Wednesday, April 24, 2013

Rx: Storytelling

Like many of you this week I have been asking "what would make someone do that?" in the  aftermath of the the bombing of the Boston Marathon. Acts of terror are always scary. But even more so when we confront home-grown terrorists. We want to know: "How could they do this to us of they are of us?" But as the story of the suspects emerges, we see that though they were living in Cambridge, they were not at home there. The Tsarneav brothers seem to have felt cast adrift, disconnected from the world around them. Certainly they had no family support. And it seems, even though Dzhokhar had friends at school, the brothers weren't all that rooted in their community.

Which brought to mind a very different article I read last month in the New York Times. This article  resonated with me. Though we all experience stress in family situations, most of us cope with it in a very haphazard, ad hoc way. So I was happy to see author Bruce Feilor more closely examining the issue by asking: "What is the secret sauce that holds a family together? What are the ingredients that make some families effective, resilient, happy?" I hoped, for the sake of parents everywhere, that he had an answer we could easily implement.
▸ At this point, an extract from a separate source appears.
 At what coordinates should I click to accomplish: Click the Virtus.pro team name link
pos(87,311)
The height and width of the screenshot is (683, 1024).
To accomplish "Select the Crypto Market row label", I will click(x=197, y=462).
In a world that allows for instant connectivity, it seems to me that true connection--the kind that grounds a young person in a real community--is harder and harder to come by.

The good news is: it's not rocket science or brain surgery. The answer is a strong family narrative, a story of the generations who came before and rode the rollercoaster of life, of the family that has survived and now makes up this generation. The article sites research by psychologists Marshall Duke and Robin Fyvush of Emory University that shows kids who deal well with adversity are the ones who feel embedded in a strong family story: "Dr. Duke said that children who have the most self-confidence have what he and Dr. Fivush call a strong “intergenerational self.” They know they belong to something bigger than themselves..."

They continue to explain that even after suffering the trauma of September 11, the kids who had a strong family narrative recovered from their psychic wounds more quickly. Of course most of us know we need to communicate about problems, struggles, what we may call our "issues." But building a family story involves more that trouble-shooting or reacting to the next bad report card or phone call from the principal. To create this story you need to take the initiative and be proactive. The experts tell us "talking also means telling a positive story about yourselves. When faced with a challenge, happy families, like happy people, just add a new chapter to their life story that shows them overcoming the hardship. This skill is particularly important for children, whose identity tends to get locked in during adolescence."

Your children, nieces, nephews, and younger friends may resist your stories, greeting them with eye rolls and yawns, but it is important to tell them. We all have a deeply human need to be part of some group larger than ourselves. And if we have an empty space inside where that connection should be, we can easily fall prey to gangs and cults that offer to fill it. So we must make these connections by telling those stories to do our families--and our communities--a greater good.